Assume r is non-zero. Since $r<k$, there is no element b in $U_n$ for which $b^r\underset{n}{\equiv }1$. Therefore, ${\left(a^m\right)}^r\underset{n}{\not\equiv }1$, which means $a^{ed}\underset{n}{\not\equiv }a$, contradicting our assumption that $(s,r)$ is witness-free. Therefore, $r=0$, implying $k\mid {\varphi }^{\prime }\left(n\right)$; therefore, $\lambda \left(n\right)\mid {\varphi }^{\prime }\left(n\right)$.

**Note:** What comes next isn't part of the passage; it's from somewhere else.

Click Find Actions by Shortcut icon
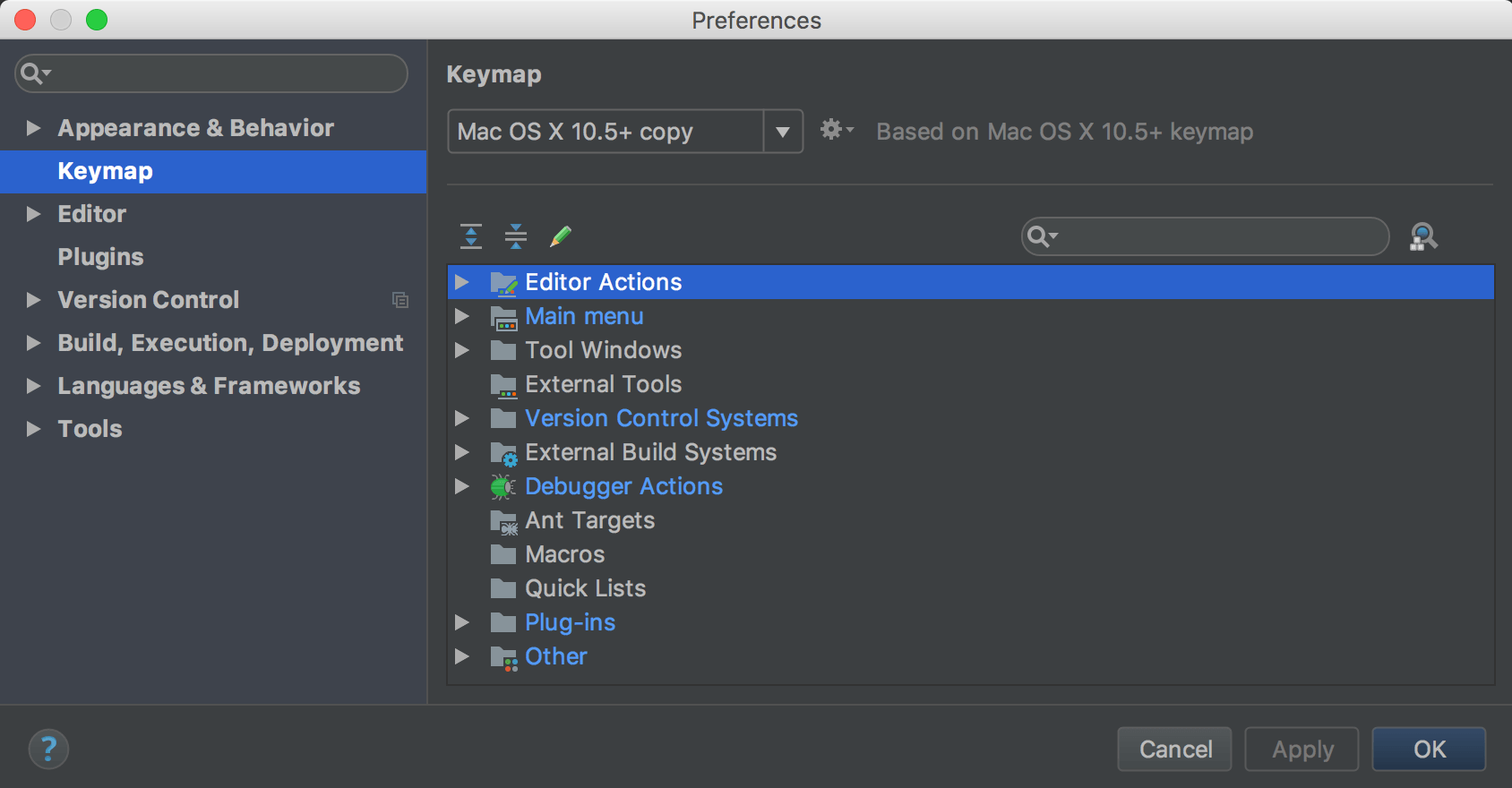Image resolution: width=1512 pixels, height=788 pixels. tap(1423, 236)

←: Let $\lambda \left(n\right)\mid {\varphi }^{\prime }\left(n\right)$. Let $a\in U_n$ be of order k. Since $k\mid \lambda \left(n\right),k\mid {\varphi }^{\prime }\left(n\right)$, we can write $lk={\varphi }^{\prime }\left(n\right),l>0$. We have $ed\underset{{\varphi }^{\prime }\left(n\right)}{\equiv }1$ for any $(e,d)$ pair, so $ed=1+m{\varphi }^{\prime }\left(n\right)$ for some integer $m\ge 0$. This gives:

$$a^{ed}\underset{n}{\equiv }{a}^{1+mlk}\underset{n}{\equiv }a{\left(a^k\right)}^{lm}\underset{n}{\equiv }a\left(1^{lm}\right)\underset{n}{\equiv }a$$

Therefore, $(s,r)$ is witness-free for all $ed\underset{{\varphi }^{\prime }(n=sr)}{\equiv }1$. ☐

Example

For $s=10,r=17,n=sr=170=2\ast 5\ast 17,\lambda \left(170\right)=16,{\varphi }^{\prime }\left(n\right)=9\ast 16=144=\lambda \left(170\right)\ast 9$. By Theorem 1, $(10,17)$ is witness-free. For any $ed\underset{144}{\equiv }1$ and any $a\in U_{170}$, we will have $a^{ed}\underset{n}{\equiv }a$. For example, ${11}^{145}\underset{170}{\equiv }11,{121}^{289}\underset{170}{\equiv }121$, etc.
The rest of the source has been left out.